Na Bela Vista, ele situa, o desafio continuou em 2018, com volumes e receitas ascendentes até a greve dos caminhoneiros, em maio. “Até hoje, as vendas perdidas não se recuperaram completamente e, como consequência, devemos terminar o ano de forma similar aos períodos anteriores, embora a expectativa para esse período pós-eleição presidencial seja positiva para a categoria, com possível melhora no clima para desenvolvimento de negócios”, sustenta Conti.

Rainha das promoções

Líder do mercado de biscoitos, a M.Dias Branco vem mantendo um arsenal sem precedentes de promoções para fixar e fidelizar suas marcas. A estratégia inclui campanhas com influenciadores digitais e celebridades. “Entendemos que a exposição das marcas junto a esses formadores de opinião traz uma aproximação mais pessoal com o público-alvo”, teoriza Martim Ibrahim Bernardara, diretor de marketing da companhia. Além de oferecer prêmios condizentes com os desejos e necessidades dos consumidores, a M.Dias Branco propõe a oferta de ações com mecanismos de fácil acesso que ampliam as chances de ganhar. “Todos os anos, criamos diversas promoções do tipo “Compre e Ganhe” e “Compre e Concorra” para divulgar as marcas do nosso portfólio e oferecer prêmios que fazem a diferença na vida dos consumidores”, assinala Bernardara. Para a marca Treloso, exemplifica ele, a promoção “Treloso Tubers” ofereceu ao vencedor a oportunidade de passar um dia com o YouTuber Luccas Neto. Já a campanha “Partiu Richester” trouxe a possibilidade de escolher entre uma viagem para Portugal ou para Rússia. E a promoção “Momento Inesquecível Isabela” colocou o ganhador em um jantar especial com o chef francês Éric Jacquin. “Também incluímos ações com influenciadores para lançamento de produtos e divulgação das promoções com envio de press kits exclusivos das marcas, como é o caso de Plugados, da Adria”, frisa o executivo.

Gols nas gôndolas
Já na M.Dias Branco, número um do setor, a crise tem passado incolor contrastando com a intensa movimentação do grupo que adquiriu recentemente os ativos da Piraquê. Indiferente à oscilação no consumo nacional, nos últimos dois anos, a companhia acrescentou 58 novidades aos portfólios de suas marcas, informa Martim Ibrahim Bernardara, diretor de marketing da empresa. “A inovação constante do portfólio é o principal foco, pois priorizamos acompanhar e atender aos desejos dos consumidores”, assinala o executivo. Dentre os lançamentos, ele destaca dentro da marca Vitarella a linha Delicitá de crackers salgados, nas versões integral e original, agora com distribuição nacional.
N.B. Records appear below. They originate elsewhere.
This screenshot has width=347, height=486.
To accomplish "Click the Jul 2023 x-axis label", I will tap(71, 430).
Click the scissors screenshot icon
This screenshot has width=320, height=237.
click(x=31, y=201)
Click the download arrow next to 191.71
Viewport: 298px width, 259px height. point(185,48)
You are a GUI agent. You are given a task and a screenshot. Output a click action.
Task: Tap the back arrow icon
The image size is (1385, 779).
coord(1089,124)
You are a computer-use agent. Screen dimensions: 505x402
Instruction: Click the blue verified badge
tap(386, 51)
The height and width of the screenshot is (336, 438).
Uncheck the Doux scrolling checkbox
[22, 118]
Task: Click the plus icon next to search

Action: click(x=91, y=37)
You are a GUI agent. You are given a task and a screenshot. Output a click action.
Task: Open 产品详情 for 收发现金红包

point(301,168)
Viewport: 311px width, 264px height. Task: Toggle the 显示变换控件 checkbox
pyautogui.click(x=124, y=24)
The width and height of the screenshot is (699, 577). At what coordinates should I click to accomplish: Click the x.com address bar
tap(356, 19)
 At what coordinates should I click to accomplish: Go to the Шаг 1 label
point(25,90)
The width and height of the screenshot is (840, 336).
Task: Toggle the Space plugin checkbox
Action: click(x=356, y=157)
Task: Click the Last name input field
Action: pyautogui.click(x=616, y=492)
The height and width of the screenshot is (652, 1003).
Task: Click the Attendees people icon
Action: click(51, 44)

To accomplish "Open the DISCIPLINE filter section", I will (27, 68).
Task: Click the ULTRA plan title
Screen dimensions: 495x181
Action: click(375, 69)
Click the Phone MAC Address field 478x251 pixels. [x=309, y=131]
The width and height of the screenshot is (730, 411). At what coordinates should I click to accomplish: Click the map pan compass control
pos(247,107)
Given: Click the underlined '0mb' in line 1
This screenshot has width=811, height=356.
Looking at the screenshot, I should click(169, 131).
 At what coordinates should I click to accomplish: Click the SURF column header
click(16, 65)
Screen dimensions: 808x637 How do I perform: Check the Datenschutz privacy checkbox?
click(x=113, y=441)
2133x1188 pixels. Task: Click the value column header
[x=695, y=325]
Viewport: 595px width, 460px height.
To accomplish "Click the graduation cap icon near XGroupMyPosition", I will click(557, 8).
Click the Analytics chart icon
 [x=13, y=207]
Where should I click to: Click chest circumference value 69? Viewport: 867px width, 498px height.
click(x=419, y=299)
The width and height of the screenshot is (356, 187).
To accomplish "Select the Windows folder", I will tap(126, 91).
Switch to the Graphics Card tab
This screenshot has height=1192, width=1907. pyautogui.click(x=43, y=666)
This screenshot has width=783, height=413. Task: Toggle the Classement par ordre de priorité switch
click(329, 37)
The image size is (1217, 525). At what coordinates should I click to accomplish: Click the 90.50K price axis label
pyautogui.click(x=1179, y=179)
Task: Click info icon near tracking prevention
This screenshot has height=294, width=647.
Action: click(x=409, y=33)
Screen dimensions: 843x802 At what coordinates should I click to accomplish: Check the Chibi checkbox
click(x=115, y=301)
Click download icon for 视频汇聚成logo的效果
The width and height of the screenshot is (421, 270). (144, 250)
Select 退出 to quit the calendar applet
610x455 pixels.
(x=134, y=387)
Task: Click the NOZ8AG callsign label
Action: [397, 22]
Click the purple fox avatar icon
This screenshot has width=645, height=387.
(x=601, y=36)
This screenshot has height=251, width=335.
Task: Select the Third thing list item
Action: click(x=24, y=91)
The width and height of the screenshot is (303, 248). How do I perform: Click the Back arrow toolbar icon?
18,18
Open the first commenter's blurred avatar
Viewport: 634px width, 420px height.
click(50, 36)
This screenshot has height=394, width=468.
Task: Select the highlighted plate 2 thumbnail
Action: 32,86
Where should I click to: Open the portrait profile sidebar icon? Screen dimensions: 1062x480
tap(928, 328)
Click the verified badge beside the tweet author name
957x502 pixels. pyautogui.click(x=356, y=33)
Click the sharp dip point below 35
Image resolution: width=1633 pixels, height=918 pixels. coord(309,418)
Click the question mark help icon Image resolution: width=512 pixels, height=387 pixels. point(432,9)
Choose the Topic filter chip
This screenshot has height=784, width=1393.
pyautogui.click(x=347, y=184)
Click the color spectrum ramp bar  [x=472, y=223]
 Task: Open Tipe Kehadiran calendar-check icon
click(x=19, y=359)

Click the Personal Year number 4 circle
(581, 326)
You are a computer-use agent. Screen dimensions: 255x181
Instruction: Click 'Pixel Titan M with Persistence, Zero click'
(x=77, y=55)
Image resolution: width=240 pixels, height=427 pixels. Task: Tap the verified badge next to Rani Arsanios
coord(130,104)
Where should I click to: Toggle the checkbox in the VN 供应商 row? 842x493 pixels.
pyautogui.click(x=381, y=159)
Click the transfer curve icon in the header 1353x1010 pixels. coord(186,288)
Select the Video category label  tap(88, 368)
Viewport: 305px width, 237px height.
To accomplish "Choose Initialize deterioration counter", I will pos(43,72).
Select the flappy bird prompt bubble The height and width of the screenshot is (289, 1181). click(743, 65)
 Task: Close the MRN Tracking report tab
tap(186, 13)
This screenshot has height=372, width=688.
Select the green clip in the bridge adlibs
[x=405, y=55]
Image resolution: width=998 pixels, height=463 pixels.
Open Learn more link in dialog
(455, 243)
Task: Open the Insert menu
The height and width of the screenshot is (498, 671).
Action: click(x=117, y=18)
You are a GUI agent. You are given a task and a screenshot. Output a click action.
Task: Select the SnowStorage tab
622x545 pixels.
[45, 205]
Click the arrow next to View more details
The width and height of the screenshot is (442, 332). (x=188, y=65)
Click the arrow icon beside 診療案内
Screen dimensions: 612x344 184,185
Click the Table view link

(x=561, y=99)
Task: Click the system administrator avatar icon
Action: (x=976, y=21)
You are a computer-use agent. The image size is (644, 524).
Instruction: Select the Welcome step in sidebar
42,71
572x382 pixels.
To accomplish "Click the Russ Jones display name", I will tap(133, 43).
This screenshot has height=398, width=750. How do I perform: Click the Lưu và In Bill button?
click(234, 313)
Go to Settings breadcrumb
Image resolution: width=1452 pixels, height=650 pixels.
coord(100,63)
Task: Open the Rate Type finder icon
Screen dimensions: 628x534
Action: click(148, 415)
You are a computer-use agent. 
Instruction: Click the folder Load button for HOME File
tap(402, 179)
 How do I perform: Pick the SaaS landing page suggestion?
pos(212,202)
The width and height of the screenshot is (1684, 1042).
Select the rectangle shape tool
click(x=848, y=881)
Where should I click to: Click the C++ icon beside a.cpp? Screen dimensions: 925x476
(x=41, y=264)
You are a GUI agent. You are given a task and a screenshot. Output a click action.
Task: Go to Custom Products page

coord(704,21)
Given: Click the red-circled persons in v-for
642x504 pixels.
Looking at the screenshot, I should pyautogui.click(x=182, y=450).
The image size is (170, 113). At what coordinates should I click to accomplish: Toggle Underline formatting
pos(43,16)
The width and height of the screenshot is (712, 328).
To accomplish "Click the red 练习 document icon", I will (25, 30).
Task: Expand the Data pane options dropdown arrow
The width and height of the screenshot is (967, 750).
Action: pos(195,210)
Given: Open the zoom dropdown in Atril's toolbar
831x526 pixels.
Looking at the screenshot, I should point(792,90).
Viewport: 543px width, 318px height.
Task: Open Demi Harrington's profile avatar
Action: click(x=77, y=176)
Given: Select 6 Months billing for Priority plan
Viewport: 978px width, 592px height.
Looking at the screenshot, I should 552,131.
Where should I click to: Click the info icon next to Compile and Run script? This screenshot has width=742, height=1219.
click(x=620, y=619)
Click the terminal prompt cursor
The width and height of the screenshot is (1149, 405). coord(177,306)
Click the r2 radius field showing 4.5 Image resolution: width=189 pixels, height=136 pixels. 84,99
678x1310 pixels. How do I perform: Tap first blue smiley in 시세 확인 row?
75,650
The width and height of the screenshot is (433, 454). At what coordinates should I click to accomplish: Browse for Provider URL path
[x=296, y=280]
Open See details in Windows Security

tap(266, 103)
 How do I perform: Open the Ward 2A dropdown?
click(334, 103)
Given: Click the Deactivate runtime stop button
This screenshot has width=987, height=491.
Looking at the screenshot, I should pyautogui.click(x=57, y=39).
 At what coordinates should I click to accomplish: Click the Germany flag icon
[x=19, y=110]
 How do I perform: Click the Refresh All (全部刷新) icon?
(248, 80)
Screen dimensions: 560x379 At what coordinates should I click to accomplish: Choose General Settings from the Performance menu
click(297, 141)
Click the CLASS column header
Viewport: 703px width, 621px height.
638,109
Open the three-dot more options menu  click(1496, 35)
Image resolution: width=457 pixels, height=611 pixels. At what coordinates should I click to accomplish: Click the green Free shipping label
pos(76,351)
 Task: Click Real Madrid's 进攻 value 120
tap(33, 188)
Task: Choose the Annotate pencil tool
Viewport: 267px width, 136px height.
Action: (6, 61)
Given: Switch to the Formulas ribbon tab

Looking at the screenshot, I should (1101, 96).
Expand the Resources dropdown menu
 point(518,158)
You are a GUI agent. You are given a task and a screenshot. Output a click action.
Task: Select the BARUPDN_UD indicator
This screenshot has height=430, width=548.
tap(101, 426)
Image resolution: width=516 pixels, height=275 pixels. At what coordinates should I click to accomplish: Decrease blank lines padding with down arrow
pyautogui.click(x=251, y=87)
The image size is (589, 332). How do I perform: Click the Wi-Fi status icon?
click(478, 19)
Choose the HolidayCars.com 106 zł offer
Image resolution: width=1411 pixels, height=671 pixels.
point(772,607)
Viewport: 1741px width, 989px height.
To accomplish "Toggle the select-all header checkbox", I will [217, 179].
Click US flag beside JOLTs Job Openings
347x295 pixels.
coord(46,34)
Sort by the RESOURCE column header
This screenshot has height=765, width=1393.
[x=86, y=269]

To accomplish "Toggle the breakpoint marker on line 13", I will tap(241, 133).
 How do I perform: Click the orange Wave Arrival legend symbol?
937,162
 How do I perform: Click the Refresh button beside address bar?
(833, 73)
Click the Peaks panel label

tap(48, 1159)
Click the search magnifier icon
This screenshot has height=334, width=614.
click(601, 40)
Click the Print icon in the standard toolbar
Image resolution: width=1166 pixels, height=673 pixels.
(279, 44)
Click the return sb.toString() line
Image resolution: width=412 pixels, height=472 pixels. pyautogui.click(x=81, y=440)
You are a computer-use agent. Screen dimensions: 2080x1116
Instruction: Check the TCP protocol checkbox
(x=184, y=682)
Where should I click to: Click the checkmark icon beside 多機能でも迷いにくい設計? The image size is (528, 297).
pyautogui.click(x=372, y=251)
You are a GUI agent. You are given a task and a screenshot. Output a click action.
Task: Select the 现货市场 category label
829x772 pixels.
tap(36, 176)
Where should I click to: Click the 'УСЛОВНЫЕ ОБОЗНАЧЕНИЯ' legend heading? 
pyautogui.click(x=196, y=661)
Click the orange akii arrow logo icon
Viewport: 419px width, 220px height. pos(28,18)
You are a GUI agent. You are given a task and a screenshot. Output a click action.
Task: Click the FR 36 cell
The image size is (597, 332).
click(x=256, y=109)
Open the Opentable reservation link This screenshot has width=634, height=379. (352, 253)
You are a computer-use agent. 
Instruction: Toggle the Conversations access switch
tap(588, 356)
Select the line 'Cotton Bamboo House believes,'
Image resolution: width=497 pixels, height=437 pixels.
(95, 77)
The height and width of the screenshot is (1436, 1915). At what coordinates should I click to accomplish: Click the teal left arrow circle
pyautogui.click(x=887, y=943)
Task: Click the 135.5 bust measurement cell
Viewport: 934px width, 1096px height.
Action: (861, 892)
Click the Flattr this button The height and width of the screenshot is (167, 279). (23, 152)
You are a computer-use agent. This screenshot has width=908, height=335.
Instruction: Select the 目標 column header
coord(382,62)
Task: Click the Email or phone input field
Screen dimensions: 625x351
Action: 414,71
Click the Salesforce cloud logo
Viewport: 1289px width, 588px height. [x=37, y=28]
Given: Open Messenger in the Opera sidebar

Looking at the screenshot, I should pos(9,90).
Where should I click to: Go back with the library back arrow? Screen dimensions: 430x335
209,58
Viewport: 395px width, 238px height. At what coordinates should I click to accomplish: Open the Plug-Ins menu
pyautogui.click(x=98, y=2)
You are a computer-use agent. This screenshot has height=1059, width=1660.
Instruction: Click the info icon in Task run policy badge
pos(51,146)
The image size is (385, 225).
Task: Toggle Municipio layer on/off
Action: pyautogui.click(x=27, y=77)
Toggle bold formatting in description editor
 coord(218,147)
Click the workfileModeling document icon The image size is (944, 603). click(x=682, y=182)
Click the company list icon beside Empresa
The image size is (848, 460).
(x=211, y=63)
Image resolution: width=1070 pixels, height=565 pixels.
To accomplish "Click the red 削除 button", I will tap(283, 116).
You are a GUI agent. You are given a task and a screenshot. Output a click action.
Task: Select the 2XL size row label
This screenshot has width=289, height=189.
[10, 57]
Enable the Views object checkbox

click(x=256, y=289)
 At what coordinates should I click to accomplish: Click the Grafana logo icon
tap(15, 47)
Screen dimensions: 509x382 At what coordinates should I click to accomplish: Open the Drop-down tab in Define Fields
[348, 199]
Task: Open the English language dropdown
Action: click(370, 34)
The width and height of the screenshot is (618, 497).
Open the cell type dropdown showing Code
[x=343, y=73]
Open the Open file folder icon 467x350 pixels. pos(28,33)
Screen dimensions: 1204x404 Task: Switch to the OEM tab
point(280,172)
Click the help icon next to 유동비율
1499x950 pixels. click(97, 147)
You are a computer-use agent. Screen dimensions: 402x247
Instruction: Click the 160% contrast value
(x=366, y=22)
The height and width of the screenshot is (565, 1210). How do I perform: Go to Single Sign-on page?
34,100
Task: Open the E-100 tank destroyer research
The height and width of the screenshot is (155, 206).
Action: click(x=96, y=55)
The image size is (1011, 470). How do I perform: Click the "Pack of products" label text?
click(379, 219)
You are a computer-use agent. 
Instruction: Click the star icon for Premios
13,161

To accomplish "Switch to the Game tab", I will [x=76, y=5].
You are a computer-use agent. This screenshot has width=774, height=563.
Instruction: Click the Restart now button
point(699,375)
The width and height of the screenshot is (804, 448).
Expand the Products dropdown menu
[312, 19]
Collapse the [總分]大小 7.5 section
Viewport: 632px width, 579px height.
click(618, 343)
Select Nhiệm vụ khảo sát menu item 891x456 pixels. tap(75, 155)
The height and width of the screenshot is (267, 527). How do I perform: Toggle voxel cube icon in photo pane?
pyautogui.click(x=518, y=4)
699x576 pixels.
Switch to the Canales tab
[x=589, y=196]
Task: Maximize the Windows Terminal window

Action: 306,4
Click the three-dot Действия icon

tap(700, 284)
Outro gol nas gôndolas foi a linha Adria Plus Life, sob a marca Adria que, além de distribuída em todo país, incorpora como primeiro ingrediente farinha integral na formulação, focando o consumidor que busca equilíbrio e qualidade de vida, frisa Bernardara. Esse projeto inseriu a marca no filão de saudabilidade, no qual a empresa já detém 3,9% (acumulado de 2018) de participação, crava ele. “Um dos claros posicionamentos da M.Dias Branco é desenvolver produtos cada vez mais saudáveis e um exemplo disso são os produtos com adição de micronutrientes, como vitaminas e sais minerais, a exemplo da linha Adria Plus Life, que, além dos micronutrientes, incorpora cereais integrais”, informa o executivo.

Sucesso nas prateleiras da categoria de biscoitos infantis, a linha Plugados encorpou o portfólio da Adria com a série Minions, licenciada do filme Meu Malvado Favorito, da Universal Pictures, que também enfeita a linha de recheados Toons, da grife Isabela, campeã em massas, biscoitos e torradas na região Sul.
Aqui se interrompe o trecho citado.